Görebileceğiniz gibi tüm bu makul şartları sağlamanın tek yolu, bilimi takip etmek, konunun paydaşı olan tüm tarafları sürecin içine dahil ederek, herkesin endişelerine kulak verip en iyi yöntemi bularak iş yapmaktan geçmektedir. İşte ICAM gibi kurumların yönergeleri de tam olarak bu tür bir hedefi tutturmak amacıyla hazırlanmaktadır. Örneğin bilimde, bir bölgedeki canlı popülasyonlarını inceleyen matematiksel biyoloji sahasına "popülasyon dinamiği" denmektedir ve ICAM, köpek popülasyonlarının kontrolü için çıkardığı yönergelerin merkezine tam da bu bilim sahasını koymaktadır.
Popülasyon Dinamiği: Köpek Popülasyonları Nasıl Değişir?
Popülasyon dinamiğinin ilk adımı, kontrol etmek istediğiniz canlının bulunabileceği bütün durumları ve bu durumlar arasındaki geçişleri tespit etmektir:
Köpeklerin Bulunabileceği 5 Ana Durum
Her ne kadar insanlar sokakta bir köpek gördüklerinde genelde hemen "sokak köpeği" deyip geçseler de ve genel görünümlerine, kulaklarında küpe olmasına veya sağlıklarına bakarak bunu çoğu zaman doğru da tespit edebilseler de, aslında sokaktaki bir köpeğin bulunabileceği 4 ayrı durum bulunmaktadır:
- İlki, evet, akla ilk gelen şey olan "sahipsiz köpekler" veya "sokak köpekleri" olarak bilinmektedir.
- İkincisi, sahipli ama "kaybolmuş köpekler"dir. Bunlar, ara sıra "Köpek Aranıyor" ilanlarında gördüğümğz köpeklerdir.

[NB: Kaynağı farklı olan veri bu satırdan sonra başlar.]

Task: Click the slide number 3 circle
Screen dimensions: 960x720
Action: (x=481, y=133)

- Üçüncüsü, sahipli olan ama sahiplerinin serbestçe dolaşmalarına izin verdiği köpeklerdir. Bunlara "sahipli geziciler" denmektedir. Tabii ki herhangi bir zamanda sokaktaki kayıp ve gezici köpeklerin sayısı epey azdır.

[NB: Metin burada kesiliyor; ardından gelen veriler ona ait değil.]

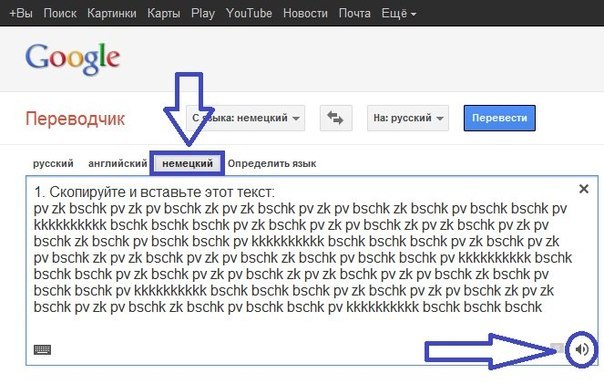604x384 pixels.
Task: Expand the 'На: русский' target dropdown
Action: (408, 118)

- Dördüncü grup ise, Türkiye'de kavganın çoğunun çıkmasına neden olan "komünite tarafından bakılan köpekler"dir. Bunlar, hayvanseverlerin veya bazı kurum ve kuruluşların kolektif olarak, sokakta baktıkları köpeklerdir.
Bu 4 gruba genel olarak "başıboş (veya gezici) köpekler" diyoruz; çünkü bunlar, her ne sebeple olursa olsun, "serbest gezer" haldedirler. Bunun zıttı olan 5. grup da, sokaklarda olmayan, yani "sahipli ve sınırlandırılmış köpekler"dir. Onlara kısaca "ev köpeği" de demek mümkündür. Son olarak bir de ev ve sokak haricindeki yerlerde tutulan köpekler vardır. Bunları da 4 gruba ayırabiliriz:
- Barınaklar,
- Pet Shoplar,
- Köpek Yetiştiricileri,
- Diğer Köpek Sahipleri.
İşte bunlar, bir köpeğin bulunabileceği tüm durumlardır.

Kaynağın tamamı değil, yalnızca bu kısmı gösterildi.